Why does my program using STL maps insert values when keys already exist instead of changing the existing values?

#include <iostream>
#include <map>

using namespace std;

struct CTest
{
    int a, b, c;
    CTest(int A, int B, int C) : a(A), b(B), c(C) {}
};

bool operator<(const CTest & l, const CTest & r)
{
    if(l.a < r.a) return true;
    else if(l.a > r.a) return false;

    if(l.b < r.b) return true;
    else if(l.b > r.b) return false;

    if(l.c < r.c) return true;
    else if(l.c > r.c) return false;

    return true;
}

struct CTest2
{
    bool operator<(const CTest2 & r) const
    {
        return q < r.q && w < r.w;
    }
    int q,w;
    CTest2() : q(0), w(0) {}
    CTest2(int Q, int W) : q(Q), w(W) {}
};

int main()
{
    // map of maps
    map<CTest, map<string, CTest2> > x;

    x[CTest(1,1,1)]["lol"] = CTest2(1,2); // x[CTest(1,1,1)]["lol"] now stores CTest2(1,2)
    x[CTest(1,1,1)]["lol"] = CTest2(3,4); // CTest2(1,2) must be changed to CTest2(3,4)
    x[CTest(1,1,1)]["lol"] = CTest2(5,6); // now to CTest2(5,6)
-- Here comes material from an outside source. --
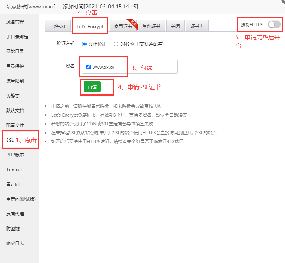Open 流量限制 sidebar section
The width and height of the screenshot is (285, 263).
(15, 81)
    x[CTest(2,1,0)]["ha"] = CTest2(11,12);

    for(map<CTest, map<string, CTest2> >::iterator i = x.begin(); i != x.end(); ++i)
        for(map<string, CTest2>::iterator j = i->second.begin(); j != i->second.end(); ++j)
            cout << j->first << " " << j->second.q << " " << j->second.w << endl;
}

Running this prints:

lol 3 4
lol 1 2
ha 11 12

Why does this happen and how do I fix it?

Answer 1

The comparison function which std::map uses to sort the elements must adhere to strict weak ordering. But your implementation doesn't do it. As per your implementation, when all members (a, b, c) are equal, your operator< returns true. In other words, (1,1,1) < (1,1,1) returns true. Does it make sense? No.

An easy fix is this:

bool operator<(const CTest & l, const CTest & r)
{
    if(l.a < r.a) return true;
    else if(l.a > r.a) return false;

    if(l.b < r.b) return true;
    else if(l.b > r.b) return false;

    return l.c < r.c;
}

That is too verbose. Instead of <, if you use !=, the above will reduce to this:

bool operator<(const CTest & l, const CTest & r)
{
    if(l.a != r.a) return l.a < r.a;
    else if(l.b != r.b) return l.b < r.b;
    return l.c < r.c;
}

Well, that is still verbose, you can implement it as:

bool operator<(const CTest & l, const CTest & r)
{
   return std::tie(l.a,l.b,l.c) < std::tie(r.a,r.b,r.c);
}

The std::tie function returns std::tuple whose operator< implements strick weak ordering, so take advantage of this fact.

Answer 2

Your operator<() returns true for equal elements.

Answer 3

The code you linked has an error in operator <: it returns true when keys are equal. It gives a runtime debug assertion at 'x[CTest(1,1,1)]["lol"] = CTest2(3,4);. If you change return true; to return false; it will work as intended.

Answer 4

Your < operator for CTest is incorrect. You are returning true in cases where l's members are all equal to r's members. If l == r, how is it less than r ? Basically this means the map doesn't see each CTest(1,1,1) as equivalent, so will create a new mapping each time you assign to it.